Rystad Energy: Cost of new upstream oil projects rises further

Oct. 1, 2024
The cost of developing new upstream oil projects is continuing to rise as inflationary pressure and supply chain woes endure.

The cost of developing new upstream oil projects is continuing to rise as inflationary pressure and supply chain woes endure, according to new research from Rystad Energy. The research shows that the average breakeven cost of a non-OPEC oil project grew to $47/bbl of Brent crude, a 5% increase over the past year alone. Nevertheless, breakeven costs remain below current oil prices.

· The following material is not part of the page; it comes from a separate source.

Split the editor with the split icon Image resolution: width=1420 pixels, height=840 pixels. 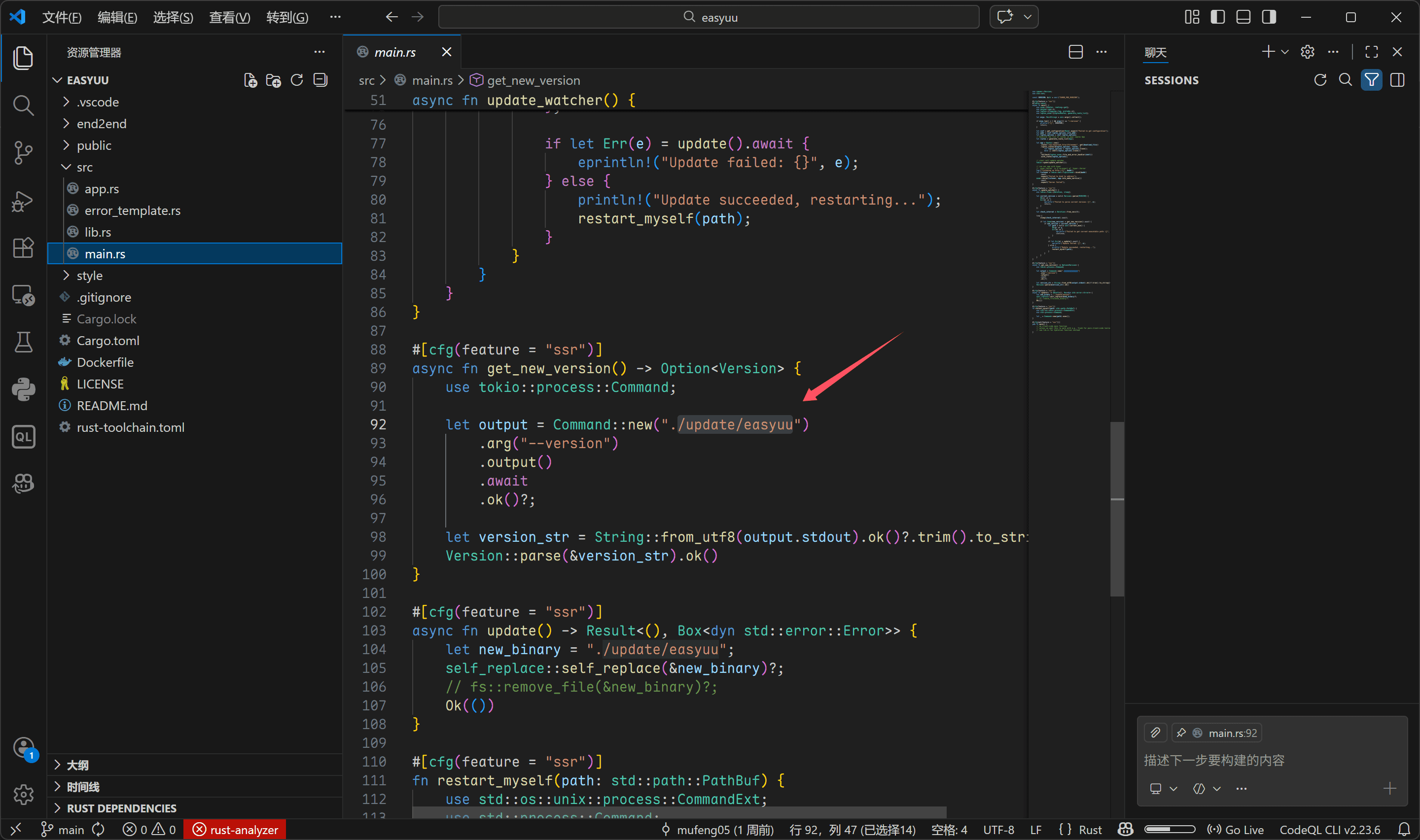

Offshore deepwater and tight oil projects continue to be the most economical new supply sources, while oil sands remain the priciest option. By analyzing breakeven costs, Rystad Energy estimates how much crude oil will be delivered in the future based on the economic viability of different supply sources.

“The new research suggests that despite rising costs, more supply is likely in 2030, driven mainly by production from OPEC countries, where costs are low, and the resource potential is high,” said Rystad Energy. The new equilibrium oil price for 105 million b/d of demand in 2030 is around $55/bbl, the company estimates.

The research includes a global cost-of-supply analysis for remaining liquids resources, split into producing and not-yet-producing fields. The not-yet-producing fields are further divided into different supply segment groups.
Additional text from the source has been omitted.